Nine years ago the church joined the Holy Humor Sunday movement, and attendance has been climbing steadily for its Sunday-after-Easter service. Associate pastor C. Alan Harvey says church leaders got the idea for the service from an article in The Joyful Noiseletter (see “Humor helps,” opposite page). They read that early Greek Orthodox Church leaders called the Sunday after Easter “Bright Sunday,” emphasizing the joy and laughter engendered by Jesus’ resurrection.

Last year’s Bright Sunday service at First Church will be hard to top. At the climax of the children’s sermon, pastor Steven D. Negley pushed a pie in Harvey’s face. It was one of those “guess you had to be there” moments, but the pastors say the stunt somehow related to a telling of the Bible story.

The church has adopted the butterfly as a symbol for Bright Sunday. Thanks to Florida’s warm climate, worshipers are able to go outside and release butterflies given to them at the beginning of the service.

 Clowns and comedians

Resurrection-centered faith is the basis for clown ministry, a movement that sprang up around the country in the 1970s. Inspired by Paul’s words about “the foolishness of God” (1 Corinthians 1:26-31), chaplains at retirement homes and hospitals have donned clown make-up to lift the spirits of patients and demonstrate the healing effects of humor. As Lutheran minister Floyd Schaffer put it in his 1984 book If I Were a Clown, “a clown is someone who lowers himself, in order to lift someone else up.”

(Not a bad description of Jesus’ ministry.)

Even outside the church, a resurrection outlook informs the performances of classic comedians such as Charlie Chaplin. For Chaplin’s Little Tramp character, life is a dangerous and humiliating waltz among the slippery banana peels of life. He suffers many falls and disappointments, but each time he stands up again, retrieves his cane and dusts off his fallen hat. Then, after doing a little hop/dance step (l like to call this his resurrection dance), he heads down the road into a new day.

Comedy in Scripture?

Many of us approach the Bible with such seriousness that we miss the comic element in some-of its stories. But readers looking for humor will not be disappointed. For example:

Gospel guffaws

In his ground-breaking book The Humor of Christ (1964) theologian Elton Trueblood pointed out examples of the under-appreciated humor of the Gospels: Jesus accuses show-off hypocrites of blowing horns before giving alms. He warns that when blind (leaders) lead the blind, both will wind up in a ditch. And he compares a money-obsessed person seeking to enter the kingdom of heaven to a camel trying to squeeze through the eye of a needle. Some humorless scholars have attempted to “explain” Jesus’ hyperbolic joke about the needle’s eye by suggesting that there must have been a low gate in the Jerusalem wall through which a heavily laden camel could pass only by kneeling and inching its way through.

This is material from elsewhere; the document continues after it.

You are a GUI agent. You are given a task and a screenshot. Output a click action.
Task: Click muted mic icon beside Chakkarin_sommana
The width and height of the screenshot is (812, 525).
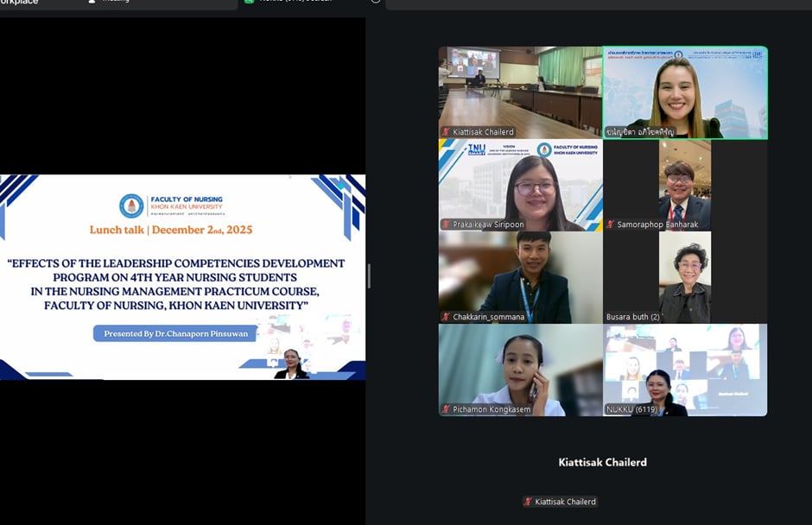[x=446, y=317]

Mirthful birth Genesis 17-21

God chooses a childless couple in their 90s to begin the family of “chosen people.” Ludicrous! No wonder Sarah and Abraham laugh when God tells them they will become parents. When Sarah finally does bear a son, the parents name him Isaac, which translates as “Laughter.” Sarah declares, “God has brought laughter for me; everyone who hears will laugh with me”

Sibling Rivalry Run Amok

Hebrew storytellers must have chuckled over the saga of the contentious twins, Esau and Jacob. They begin competing against each other while still in the womb, each trying to position himself to emerge first and thus have the rightful claim to the family inheritance. Second- born Jacob enters the world holding onto Esau’s heel, trying to pull his brother back into the birth canal. Jacob manages to trick Esau out of his birthright, but the trickster gets a taste of his own medicine when he finds himself tricked by Laban into marrying the wrong woman.

Wise Ass

It’s hard to miss the humor when Balaam’s donkey is depicted as having more sense than its owner.

Designer gods

Satirical passages like this one in the book of Isaiah show the absurdity of making and worshiping idols.

Fish tale: Jonah

The delightful story of Jonah could be subtitled, “Your legs are too short to run from God.” Don’t get hung up on the question of whether or not a person can survive in the belly of a whale, or you’ll miss both the humor and the point of this fisherman’s tall tale. :J

Humor Helps

 The books mentioned in the article by Cox, Trueblood, and Shaffer, are out of print but are available through Go to the “Book” section and type in the title to find used book dealers that sell them. Other books related to humor and the gospel:

The Gospel According to Peanuts, by Robert Short (Westminster John Knox Press, 1964; reprinted often)

The Joyful Christ: The Healing Power of Humor, by Cal Samra (Harper & Row, 1985; also out of print but available from Amazon .com)

Reaching for Rainbows, by Ann Weems (Westminster/John Knox, 1980)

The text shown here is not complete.